Fish wave off predators
Schools of fish have been shown to protect themselves by performing a group wave.
In the sports arena, human spectators sometimes create a spectacle known as a ‘Mexican wave’, successively standing up with arms in the air.
Now, researchers have shown that small freshwater fish known as sulphur mollies do a similar thing, and for life or death reasons.
The collective wave action produced by hundreds of thousands of fish working together helps to protect them from predatory birds.
“The surprises came once we realised how many fish can act together in such repeated waves,” says researcher Jens Krause of the Leibniz Institute of Freshwater Ecology and Inland Fisheries in Berlin.
“There are up to 4,000 fish per square metre and sometimes hundreds of thousands of fish participate in a single fish wave. Fish can repeat these waves for up to two minutes, with one wave approximately every three to four seconds.”
These unusual fish are found in sulphuric springs that are toxic to most fish, but the behaviour is hard to miss. The mollies do the same thing in response to a person nearby.
“At first we didn’t quite understand what the fish were actually doing,” said researcher David Bierbach.
“Once we realised that these are waves, we were wondering what their function might be.”
The presence of many fish-eating birds around the river made them think it likely that the fish waving behaviour might be some sort of defence.
They decided to investigate the anti-predator benefits of the animals’ wave action.
Their studies confirmed that the fish engaged in surface waves that were highly conspicuous, repetitive, and rhythmic.

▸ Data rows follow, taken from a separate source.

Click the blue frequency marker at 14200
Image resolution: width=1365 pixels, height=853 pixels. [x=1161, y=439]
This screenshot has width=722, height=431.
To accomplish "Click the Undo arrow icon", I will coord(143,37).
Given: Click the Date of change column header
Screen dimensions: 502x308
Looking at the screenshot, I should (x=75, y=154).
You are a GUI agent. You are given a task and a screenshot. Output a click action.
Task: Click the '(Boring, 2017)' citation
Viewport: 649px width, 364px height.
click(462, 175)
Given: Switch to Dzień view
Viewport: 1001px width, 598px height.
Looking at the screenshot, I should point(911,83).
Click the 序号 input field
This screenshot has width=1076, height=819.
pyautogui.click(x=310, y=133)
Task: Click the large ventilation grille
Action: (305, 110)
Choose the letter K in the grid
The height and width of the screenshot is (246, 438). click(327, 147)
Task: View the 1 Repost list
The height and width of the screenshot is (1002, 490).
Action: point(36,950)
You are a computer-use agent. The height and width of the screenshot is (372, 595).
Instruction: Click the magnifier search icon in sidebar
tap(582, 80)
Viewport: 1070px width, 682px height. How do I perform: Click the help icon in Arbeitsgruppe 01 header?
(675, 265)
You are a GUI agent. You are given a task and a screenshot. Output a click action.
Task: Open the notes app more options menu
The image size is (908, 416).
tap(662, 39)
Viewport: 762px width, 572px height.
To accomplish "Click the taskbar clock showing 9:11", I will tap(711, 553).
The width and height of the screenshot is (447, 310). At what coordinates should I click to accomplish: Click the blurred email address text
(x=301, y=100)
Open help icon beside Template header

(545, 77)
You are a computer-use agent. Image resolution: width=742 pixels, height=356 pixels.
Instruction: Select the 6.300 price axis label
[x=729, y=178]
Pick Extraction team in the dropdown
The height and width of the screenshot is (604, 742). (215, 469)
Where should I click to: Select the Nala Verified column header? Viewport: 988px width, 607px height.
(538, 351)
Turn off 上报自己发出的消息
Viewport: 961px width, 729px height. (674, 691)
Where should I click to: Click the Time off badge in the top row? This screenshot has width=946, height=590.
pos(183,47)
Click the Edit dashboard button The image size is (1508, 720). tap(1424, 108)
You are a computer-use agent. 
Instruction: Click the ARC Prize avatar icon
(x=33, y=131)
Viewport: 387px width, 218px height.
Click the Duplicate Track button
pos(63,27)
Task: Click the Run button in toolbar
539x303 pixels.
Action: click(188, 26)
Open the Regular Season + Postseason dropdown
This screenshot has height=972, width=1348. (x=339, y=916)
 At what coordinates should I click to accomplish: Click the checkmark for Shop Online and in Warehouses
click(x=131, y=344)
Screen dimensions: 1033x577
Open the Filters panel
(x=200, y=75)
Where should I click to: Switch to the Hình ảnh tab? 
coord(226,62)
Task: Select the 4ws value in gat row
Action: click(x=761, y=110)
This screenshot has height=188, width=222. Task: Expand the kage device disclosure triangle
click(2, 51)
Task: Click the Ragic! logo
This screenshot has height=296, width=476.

Experimentally induced fish waves also doubled the time birds waited until their next attack to substantially reduce their attack frequency.
For one of their bird predators, capture probability, too, decreased with wave number.
Birds also switched perches in response to wave displays more often than in control treatments, suggesting that they had decided to direct their attacks elsewhere.
Taken together, the findings support an anti-predator function of fish waves.
The findings are the first to show that a collective behaviour is causally responsible for reducing an animal’s predation risk.
As such, the researchers say that this discovery has important implications for the study of collective behaviour in animals more broadly.
“So far scientists have primarily explained how collective patterns arise from the interactions of individuals but it was unclear why animals produce these patterns in the first place,” Dr Krause said.
“Our study shows that some collective behaviour patterns can be very effective in providing anti-predator protection.”
It may be clear that the fish’s waving reduces birds’ chances of carrying out a successful attack on sulphur mollies, but what is not yet clear is exactly why.
The experts say they might get confused, or use waves to tell birds that they have been noticed.
In future studies, the researchers plan to explore such questions.